#### [ACTION ITEM]
In the entries below, find the line with "キャスト募集中 (54, 1523)" and print exactly every line from there up to and including the line with "れいら (150, 2346)", with no other lines.
--------------------------------------------------
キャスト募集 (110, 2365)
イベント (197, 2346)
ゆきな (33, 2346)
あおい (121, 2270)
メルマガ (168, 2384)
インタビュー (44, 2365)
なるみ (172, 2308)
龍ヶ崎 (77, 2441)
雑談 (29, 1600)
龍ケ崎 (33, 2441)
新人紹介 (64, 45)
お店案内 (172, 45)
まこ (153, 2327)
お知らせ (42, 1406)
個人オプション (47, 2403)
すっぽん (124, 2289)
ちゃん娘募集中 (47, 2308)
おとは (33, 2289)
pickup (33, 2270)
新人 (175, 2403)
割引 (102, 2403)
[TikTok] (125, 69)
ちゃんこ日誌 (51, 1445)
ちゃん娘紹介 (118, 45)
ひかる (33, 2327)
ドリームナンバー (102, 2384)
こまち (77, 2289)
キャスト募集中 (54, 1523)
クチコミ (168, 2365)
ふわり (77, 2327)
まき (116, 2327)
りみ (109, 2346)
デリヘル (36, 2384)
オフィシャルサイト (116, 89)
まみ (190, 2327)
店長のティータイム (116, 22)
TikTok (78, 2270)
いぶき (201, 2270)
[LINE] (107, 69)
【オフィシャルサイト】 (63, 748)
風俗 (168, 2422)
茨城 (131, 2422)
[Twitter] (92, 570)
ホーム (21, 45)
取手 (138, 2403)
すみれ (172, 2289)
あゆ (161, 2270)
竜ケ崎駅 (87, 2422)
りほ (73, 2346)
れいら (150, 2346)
--------------------------------------------------
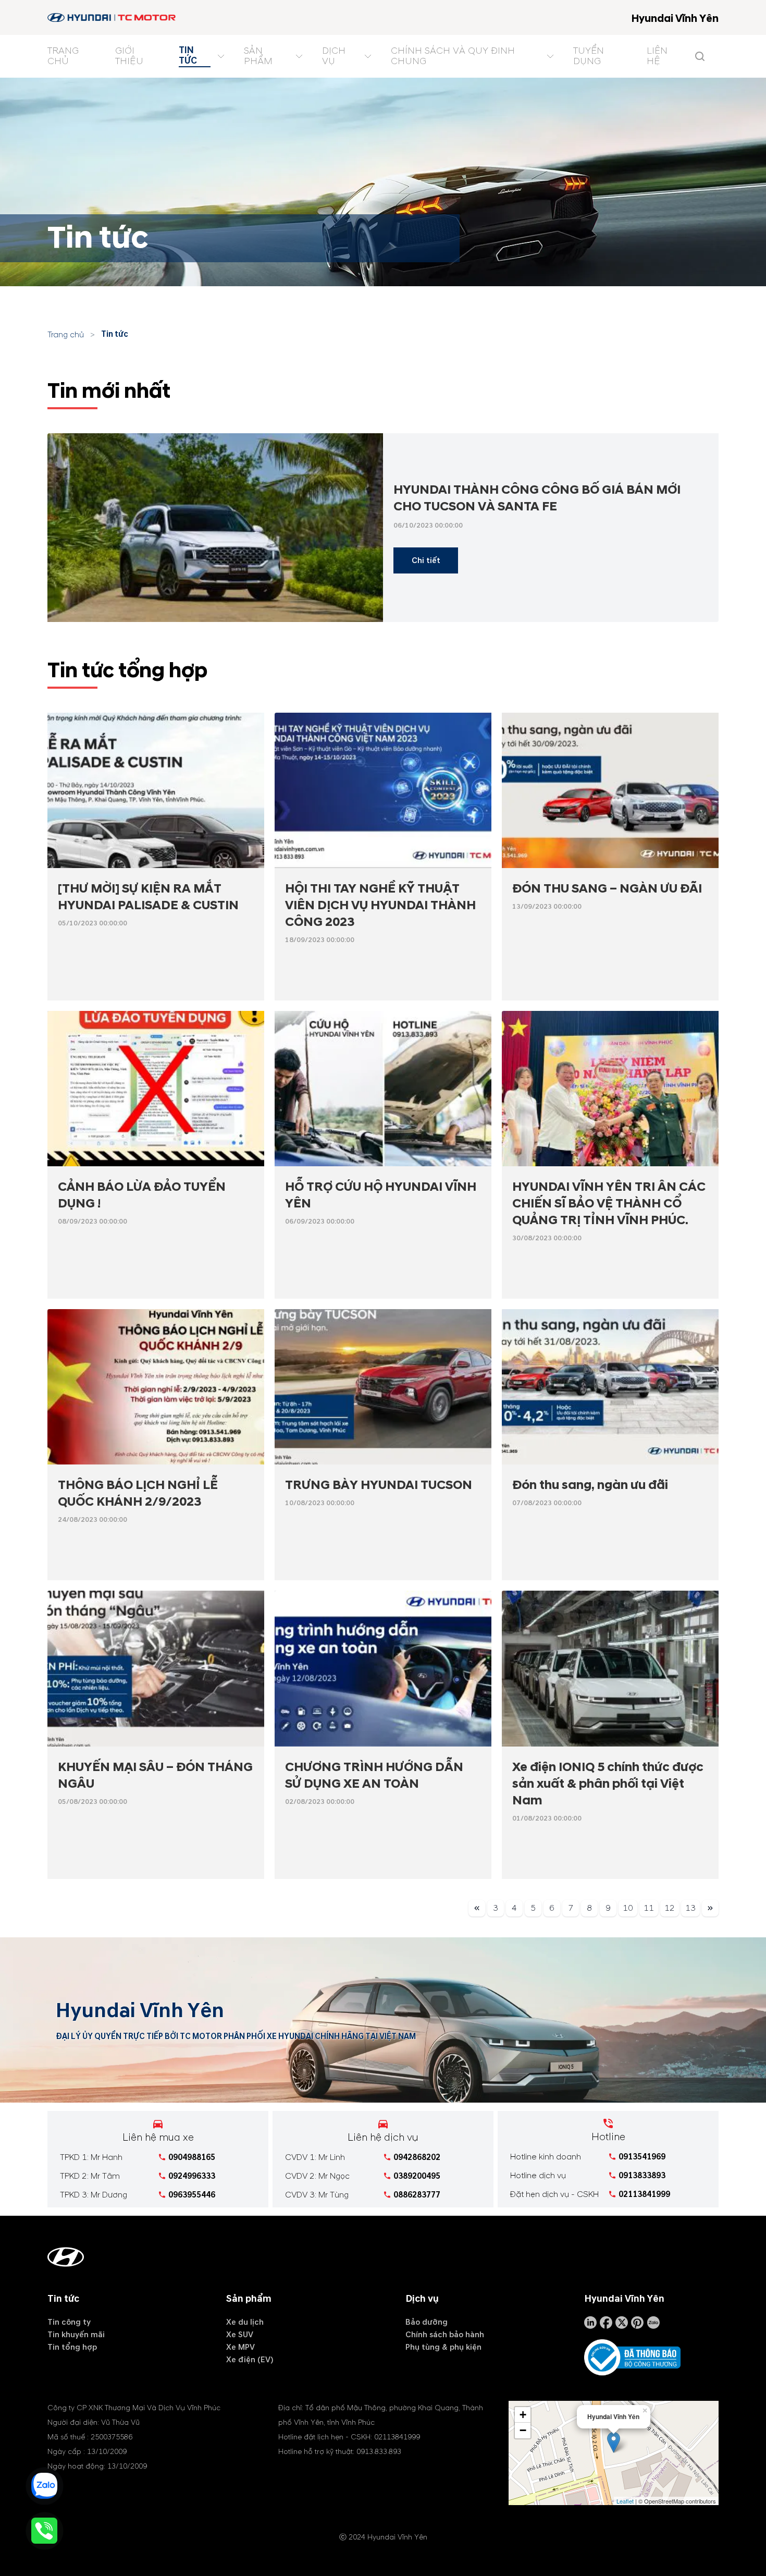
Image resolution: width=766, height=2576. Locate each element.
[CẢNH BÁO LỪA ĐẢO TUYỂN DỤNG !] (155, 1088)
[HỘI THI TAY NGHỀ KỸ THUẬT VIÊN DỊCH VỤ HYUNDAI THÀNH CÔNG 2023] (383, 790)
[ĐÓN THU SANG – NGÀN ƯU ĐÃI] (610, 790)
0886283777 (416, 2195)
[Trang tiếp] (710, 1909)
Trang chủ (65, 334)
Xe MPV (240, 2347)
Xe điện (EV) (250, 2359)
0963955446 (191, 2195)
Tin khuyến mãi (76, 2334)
--------------------------------------------------
#### [ANSWER SECTION]
キャスト募集中 (54, 1523)
クチコミ (168, 2365)
ふわり (77, 2327)
まき (116, 2327)
りみ (109, 2346)
デリヘル (36, 2384)
オフィシャルサイト (116, 89)
まみ (190, 2327)
店長のティータイム (116, 22)
TikTok (78, 2270)
いぶき (201, 2270)
[LINE] (107, 69)
【オフィシャルサイト】 (63, 748)
風俗 (168, 2422)
茨城 (131, 2422)
[Twitter] (92, 570)
ホーム (21, 45)
取手 (138, 2403)
すみれ (172, 2289)
あゆ (161, 2270)
竜ケ崎駅 (87, 2422)
りほ (73, 2346)
れいら (150, 2346)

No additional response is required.